3Toen nam Sarai, de vrouw van Abram, Hagar, de Egyptische, haar slavin, nadat Abram tien jaar in het land Kanaän gewoond had, en gaf haar aan Abram, haar man, als vrouw voor hem.
4Hij kwam bij Hagar en zij werd zwanger. Toen zij nu zag dat zij zwanger geworden was, was haar meesteres in haar ogen verachtelijk.
5Toen zei Sarai tegen Abram: De verantwoordelijkheid voor het onrecht dat mij wordt aangedaan, ligt bij jou. Ik heb jou zelf mijn slavin in je schoot gegeven, maar nu zij ziet dat zij zwanger is geworden, ben ik in haar ogen verachtelijk. Laat de HEERE oordelen tussen mij en jou.
6En Abram zei tegen Sarai: Zie, jouw slavin is in jouw macht. Doe met haar wat goed is in jouw ogen. Toen vernederde Sarai haar, zodat zij bij haar wegvluchtte.
7De Engel van de HEERE vond haar bij een waterbron in de woestijn, bij de bron aan de weg naar Sur.
8En Hij zei: Hagar, slavin van Sarai! Waar komt u vandaan en waar gaat u heen? Zij zei: Ik ben op de vlucht voor mijn meesteres Sarai.
9Toen zei de Engel van de HEERE tegen haar: Keer terug naar uw meesteres, en onderwerp u aan haar gezag.
10Verder zei de Engel van de HEERE tegen haar: Ik zal uw nageslacht zeer talrijk maken, zodat het vanwege de menigte niet geteld kan worden.

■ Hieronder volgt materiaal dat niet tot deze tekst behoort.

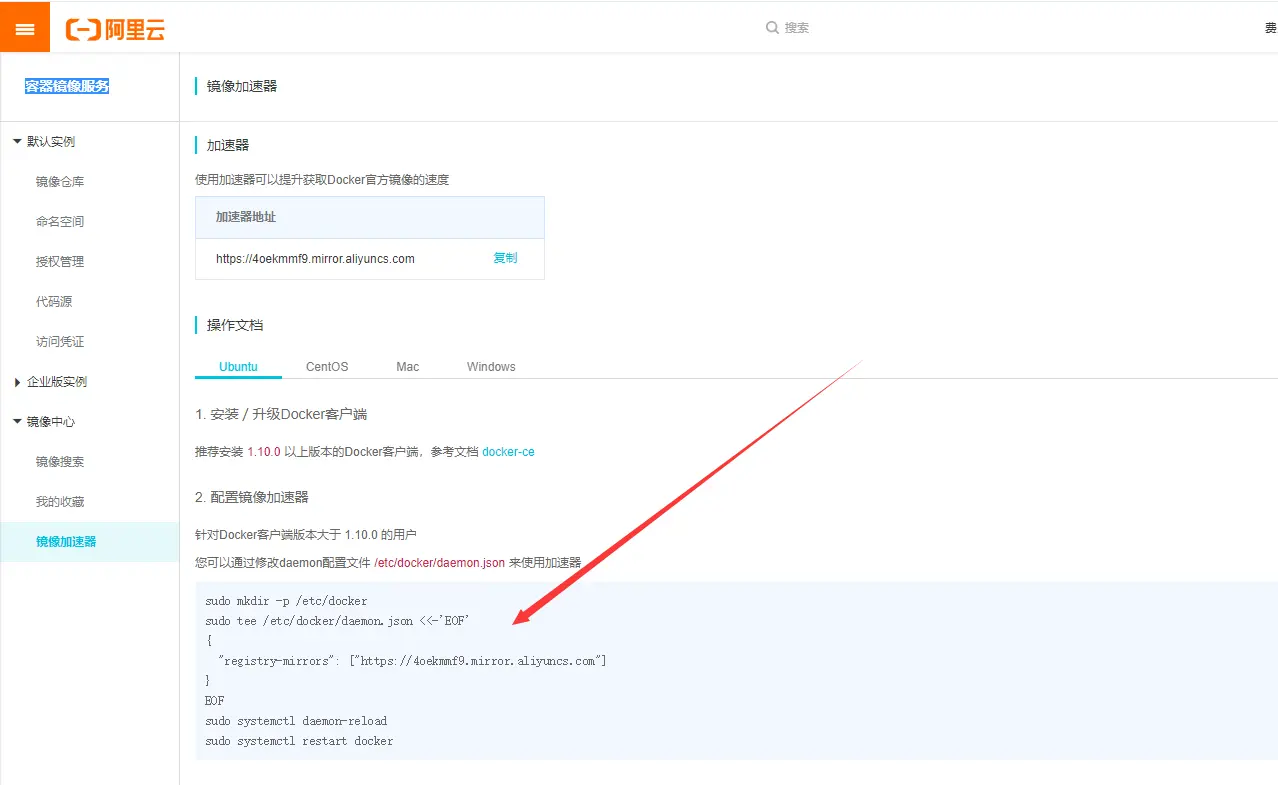Collapse the 镜像中心 sidebar section
Screen dimensions: 1278x785
pyautogui.click(x=44, y=421)
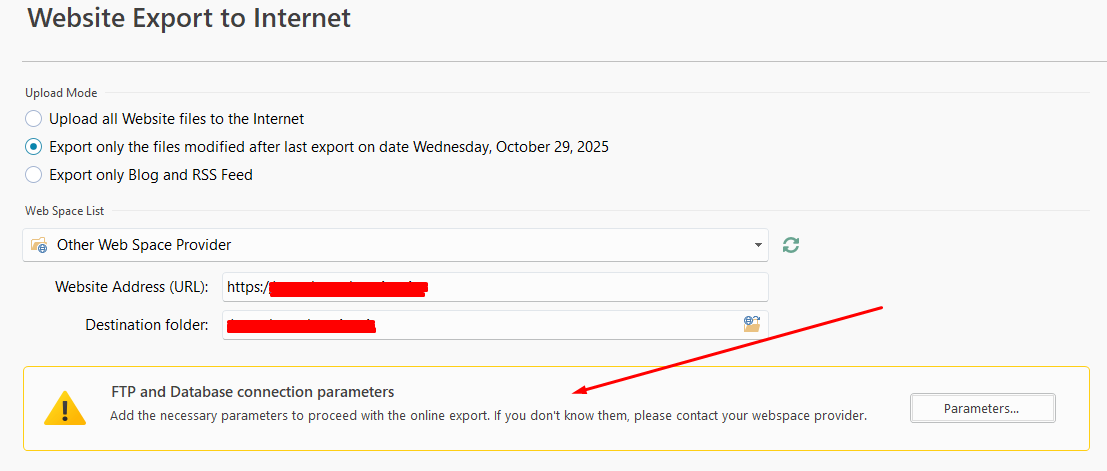Click the browse folder icon in Destination folder
Viewport: 1107px width, 471px height.
752,323
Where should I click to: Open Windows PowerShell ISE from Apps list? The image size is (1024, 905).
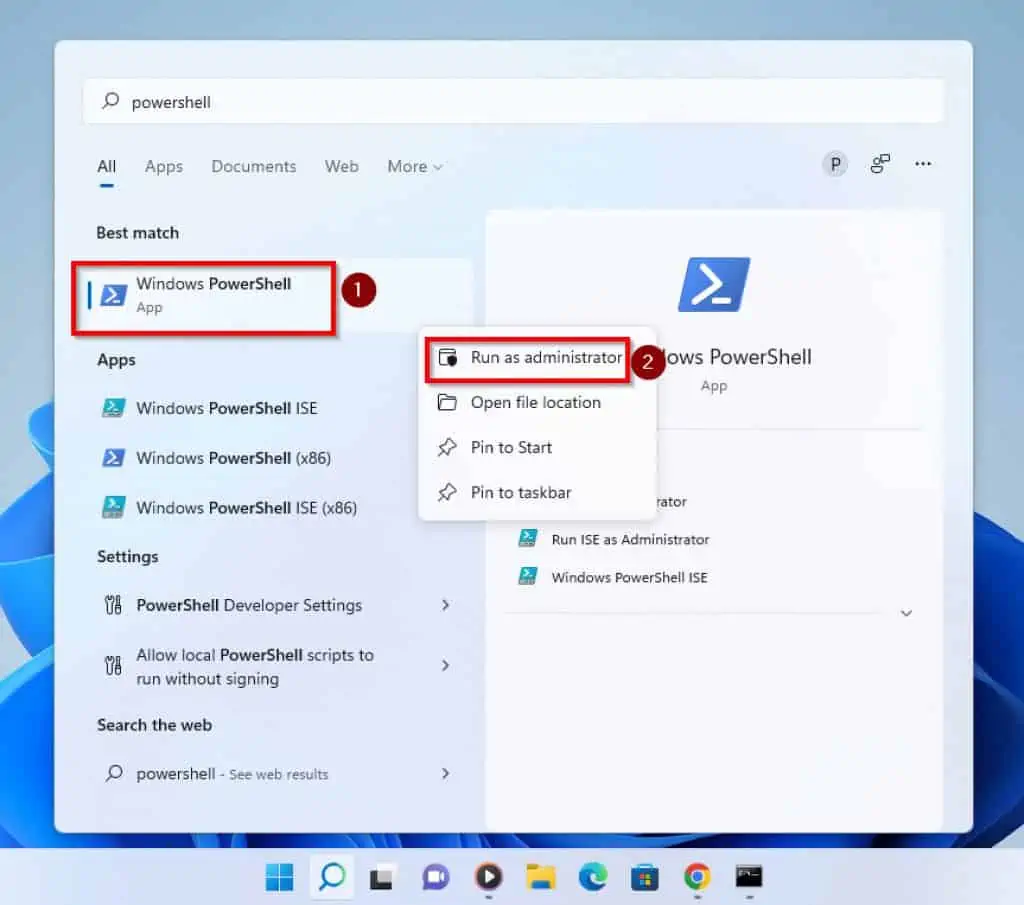(x=227, y=408)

11Ook zei de Engel van de HEERE tegen haar:
Zie, u bent zwanger;
u zult een zoon baren
en u moet hem de naam Ismaël geven,
omdat de HEERE uw verdrukking gehoord heeft.
12En hij zal zijn
een wilde ezel van een mens;
zijn hand zal tegen allen zijn,
en de hand van allen tegen hem;
en hij zal wonen tegenover al zijn broeders.
13En zij gaf de HEERE, Die tot haar sprak, de naam: U bent de God Die naar mij omziet! Want zij zei: Heb ik hier dan Hem gezien Die naar mij omgezien heeft?
14Daarom gaf men die put de naam: de put Lachai-Roï; zie, hij ligt tussen Kades en Bered.
15Hagar baarde een zoon bij Abram, en Abram gaf zijn zoon, die Hagar gebaard had, de naam Ismaël.
16Abram was zesentachtig jaar oud, toen Hagar Ismaël bij Abram baarde.